Question

I'm presently working on a large intranet mashup that uses sharepoint to aggregate content from several other internal servers such as:

  • moss.myapp.internalserver.local - The MOSS portal
  • ssrs.myapp.internalserver.local - SQL Server reporting services reports
  • app.myapp.internalserver.local - Custom ASP.NET MVC forms

The moss portal invokes the MVC forms using iframes in jQuery dialogs (boxy to be precise), which in turn call back into the moss page with javascript for various things, including closing the jQuery dialog.

This would obviously fail the same origin policy on the browsers (and therefore not allow javascript to call into the frames/windows from different sources), so I've worked around this by setting document.domain = "myapp.internalserver.local" in the MOSS master pages and the app forms pages, which allows cross domain scripts to run fine between moss and app content.

So, that's working great, until I add an SSRS report into the mix using a report viewer web part (sharepoint's default one, plus a couple of third party ones including my own which just use the ASP.NET report viewer component).

The report viewer seems to require a handler that returns html into the page. However, The resultant report viewer content seems to render and script into some iframes, but it doesn't give us any way to set document.domain on those iframes, and so the scripts fail.

At best this means we get the little yellow javascript error icon in the status bar, and at worse, where dynamic rendering is used, the "rendering report" progress wheel just animates and never delivers a report.

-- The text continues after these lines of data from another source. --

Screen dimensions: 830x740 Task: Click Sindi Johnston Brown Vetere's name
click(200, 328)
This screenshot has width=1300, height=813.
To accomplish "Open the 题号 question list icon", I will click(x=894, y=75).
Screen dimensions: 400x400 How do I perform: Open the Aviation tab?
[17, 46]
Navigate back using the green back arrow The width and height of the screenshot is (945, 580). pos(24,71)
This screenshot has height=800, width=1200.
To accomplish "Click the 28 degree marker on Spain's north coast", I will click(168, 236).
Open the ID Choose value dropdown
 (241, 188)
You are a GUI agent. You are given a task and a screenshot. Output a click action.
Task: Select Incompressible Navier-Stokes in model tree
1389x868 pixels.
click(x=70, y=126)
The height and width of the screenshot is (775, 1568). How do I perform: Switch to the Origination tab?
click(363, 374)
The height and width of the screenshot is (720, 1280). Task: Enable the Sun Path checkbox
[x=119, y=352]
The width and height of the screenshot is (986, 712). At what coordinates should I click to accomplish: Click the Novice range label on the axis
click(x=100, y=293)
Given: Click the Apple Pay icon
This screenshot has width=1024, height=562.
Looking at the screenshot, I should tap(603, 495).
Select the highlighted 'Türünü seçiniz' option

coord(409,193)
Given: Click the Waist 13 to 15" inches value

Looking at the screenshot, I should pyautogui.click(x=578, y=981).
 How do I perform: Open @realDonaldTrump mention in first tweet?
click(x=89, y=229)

Has anyone seen this before and if so, how did you get around it?

Thanks, Tony

Was it helpful?

Solution 2

I ended up solving this by using sub-frames as per this blog post:

http://www.deepcode.co.uk/2009/11/overcoming-cross-domain-issues-between.html

OTHER TIPS

Typically to get the SSRS web parts to behave in SharePoint you will want to enable Kerberos, if you want to pass the same reports (using the same security context) you will need to grant your SharePoint app pool account rights to retrieve/run the reports. You could also consider installing SSRS in "integrated" mode but this is quite a difficult process as the sql server will need to host SharePoint as another farm member, with SharePoint fully installed.